Council critic seeks open seat
BY LINDELL JOHN KAY
Sunday, February 24, 2019
Lige Daughtridge understands pressure and heat.
As a local businessman, he sells gauges and thermometers — and as an active citizen, he often holds feet to the fire during Rocky Mount City Council meetings.
The time has come for Daughtridge to jump into the hot seat.
Daughtridge, 48, has announced his run for the Ward 5 seat on the City Council to replace retiring Councilman Tom Rogers.
“Tom deserves our thanks as he has given his time and expertise for the betterment of Rocky Mount," Daughtridge said. "I believe in citizen government and interested citizens stepping up to serve our community, and that is what I’m going to do.”
Daughtridge has been active in community affairs and is a frequent attendee and speaker at City Council meetings. He is well known for his well-researched questions regarding projects and expenditures.

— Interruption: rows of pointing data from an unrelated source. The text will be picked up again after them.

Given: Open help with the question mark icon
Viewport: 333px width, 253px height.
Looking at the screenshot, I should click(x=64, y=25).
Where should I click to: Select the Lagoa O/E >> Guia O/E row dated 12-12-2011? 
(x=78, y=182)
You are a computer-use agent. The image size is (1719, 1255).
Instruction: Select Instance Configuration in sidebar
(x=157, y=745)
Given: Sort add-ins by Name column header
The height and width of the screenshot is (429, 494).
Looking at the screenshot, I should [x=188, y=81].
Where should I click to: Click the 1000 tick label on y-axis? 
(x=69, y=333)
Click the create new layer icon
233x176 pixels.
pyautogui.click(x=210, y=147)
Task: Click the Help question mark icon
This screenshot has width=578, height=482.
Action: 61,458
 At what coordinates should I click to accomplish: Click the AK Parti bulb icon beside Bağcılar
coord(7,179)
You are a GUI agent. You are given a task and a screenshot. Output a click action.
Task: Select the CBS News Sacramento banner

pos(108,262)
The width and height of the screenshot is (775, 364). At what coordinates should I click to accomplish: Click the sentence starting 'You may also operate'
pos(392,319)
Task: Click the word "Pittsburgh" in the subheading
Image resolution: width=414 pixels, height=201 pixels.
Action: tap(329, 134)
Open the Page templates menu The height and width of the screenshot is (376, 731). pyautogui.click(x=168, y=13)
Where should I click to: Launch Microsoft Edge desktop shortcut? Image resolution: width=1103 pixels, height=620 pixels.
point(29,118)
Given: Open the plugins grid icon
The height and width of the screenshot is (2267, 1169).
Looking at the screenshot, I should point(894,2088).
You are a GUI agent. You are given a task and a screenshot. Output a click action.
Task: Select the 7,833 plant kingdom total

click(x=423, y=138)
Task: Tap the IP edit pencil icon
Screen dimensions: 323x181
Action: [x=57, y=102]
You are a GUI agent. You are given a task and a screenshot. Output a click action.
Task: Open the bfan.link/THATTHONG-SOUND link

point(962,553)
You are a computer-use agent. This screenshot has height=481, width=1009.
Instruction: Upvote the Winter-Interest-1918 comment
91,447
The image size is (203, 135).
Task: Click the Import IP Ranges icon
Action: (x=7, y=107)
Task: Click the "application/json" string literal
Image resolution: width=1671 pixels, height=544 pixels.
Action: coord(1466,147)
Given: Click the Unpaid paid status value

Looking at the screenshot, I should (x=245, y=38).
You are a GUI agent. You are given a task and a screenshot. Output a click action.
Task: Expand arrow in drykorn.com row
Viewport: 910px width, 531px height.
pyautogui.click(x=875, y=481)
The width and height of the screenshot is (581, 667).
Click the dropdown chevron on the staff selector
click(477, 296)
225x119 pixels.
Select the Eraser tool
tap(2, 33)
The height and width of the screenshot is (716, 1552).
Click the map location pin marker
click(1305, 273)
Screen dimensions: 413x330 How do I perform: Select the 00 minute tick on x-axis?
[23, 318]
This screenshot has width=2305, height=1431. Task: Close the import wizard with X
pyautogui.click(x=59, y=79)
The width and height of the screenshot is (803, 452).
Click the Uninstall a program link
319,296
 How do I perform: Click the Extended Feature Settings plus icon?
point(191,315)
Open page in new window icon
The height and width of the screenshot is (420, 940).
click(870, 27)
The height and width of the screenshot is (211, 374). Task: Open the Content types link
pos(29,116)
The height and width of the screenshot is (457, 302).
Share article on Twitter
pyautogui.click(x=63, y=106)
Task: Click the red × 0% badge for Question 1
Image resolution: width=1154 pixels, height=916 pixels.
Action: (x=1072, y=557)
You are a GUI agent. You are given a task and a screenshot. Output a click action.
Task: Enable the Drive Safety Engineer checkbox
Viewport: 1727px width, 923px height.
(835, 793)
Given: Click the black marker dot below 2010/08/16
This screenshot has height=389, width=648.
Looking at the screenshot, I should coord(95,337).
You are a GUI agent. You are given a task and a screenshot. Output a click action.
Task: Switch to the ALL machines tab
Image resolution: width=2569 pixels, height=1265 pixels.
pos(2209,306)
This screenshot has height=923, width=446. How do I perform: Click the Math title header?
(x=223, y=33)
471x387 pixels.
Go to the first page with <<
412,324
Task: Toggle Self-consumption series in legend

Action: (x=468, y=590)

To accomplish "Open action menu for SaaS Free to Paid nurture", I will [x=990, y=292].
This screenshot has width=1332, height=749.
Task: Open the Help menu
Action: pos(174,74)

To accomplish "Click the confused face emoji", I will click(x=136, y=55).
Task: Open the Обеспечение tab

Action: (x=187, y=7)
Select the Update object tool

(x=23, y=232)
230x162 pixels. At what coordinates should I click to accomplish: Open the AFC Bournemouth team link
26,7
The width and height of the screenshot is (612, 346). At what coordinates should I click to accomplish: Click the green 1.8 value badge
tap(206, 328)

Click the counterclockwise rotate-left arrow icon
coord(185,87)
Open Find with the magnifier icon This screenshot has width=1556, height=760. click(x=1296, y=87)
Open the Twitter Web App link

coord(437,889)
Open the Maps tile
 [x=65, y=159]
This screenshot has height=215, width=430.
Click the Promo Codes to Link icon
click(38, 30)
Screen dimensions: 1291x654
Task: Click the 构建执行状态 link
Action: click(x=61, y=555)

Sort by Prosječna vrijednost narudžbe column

“I intend to focus on accountability and transparency in the expenditures and policies in our city governance,” Daughtridge said. “I welcome the increased level of participation and interest in local government shown by the citizens of Rocky Mount.”
Daughtridge learned about running a business and balancing books from his father who started the family business, Daughtridge Sales Co. in 1974.
After a year selling lift tickets at a ski resort in Idaho — the only time not including college that he has lived outside Rocky Mount — Daughtridge started at the ground floor of the family business in 1993, eventually taking over. Today, the company has 23 employees.
While chairman of the Rocky Mount Area Chamber of Commerce in 2012, Daughtridge became interested in city government, especially how taxpayer money is spent.
"I have a reputation as being Mr. No, but that couldn't be further from the truth," Daughtridge said. "I just think we should be smart and prudent when it comes to tax dollars."
As chairman of the chamber, Daughtridge first saw early plans for the Rocky Mount Event Center.
"As an urban studies major, I was astounded by some of the statements made about its impact," he said.
Daughtridge began to engage with the City Council during the public comment period at meetings. He said he urged city officials to look at the feasibility of a concert hall in downtown, and he thinks his scrutiny of the project led the city to change plans so that the Event Center became sports-orientated.
"I didn't come up with the sports facility concept — someone else deserves credit for that. But I did get the city to realize a concert venue alone just wasn't viable," he said
Daughtridge is the founder and president of the Community Council, a local, fiscally conservative watchdog group formed in 2013. The group maintains a website and Facebook page.
Daughtridge is the brains behind the group and its front man. Groups like the Community Council serve a valuable purpose in keeping elected officials on their toes, he said, and he hopes to find someone to turn it over to if he's elected.
“When dealing with city business, our elected and employed officials have to operate with the highest ethical standards and avoid the appearance of any conflict and self-interest,” Daughtridge said.
The city needs to maintain and expand infrastructure to enhance a strong local economy while attracting and retaining high-quality employees with a special emphasis on emergency services and utilities, he said, adding that he wants “to harness the excitement surrounding the Rocky Mount Mills and downtown revitalization to encourage private investment and job creation.”
Daughtridge has a long list of business awards for small business and entrepreneurialism; board participation in several civic, educational and church organizations; and government board and civic involvement, including the Rocky Mount Planning Board, appointments by officials from both parties to the state Rural Infrastructure Authority, the state Rural Economic Development Center and Thread Capital, a loan program targeting historically underutilized businesses.
Daughtridge has served on the state's Rural Infrastructure Authority since 2013, when he was appointed by then-state House Speaker Thom Tillis. Daughtridge has been reappointed twice, by House Speaker Tim Moore in 2016 and by Gov. Roy Cooper in 2018.
Daughtridge has served on the Carolinas Gateway Partnership Executive Committee since 2013. He was chairman of Reach Out Rocky Mount from 2008 to 2011.
Daughtridge graduated from Rocky Mount Academy in 1989 and the College of Charleston in 1993. He won the Woody Brown Award in 2010 from the Rocky Mount Area Chamber of Commerce; Entrepreneur of the Year Award in 2013 from the Northeastern Entrepreneur Roundtable; and the Dr. Faye B. Eagles Volunteer of the Year Award in 2015 from the Nash County Republican Party.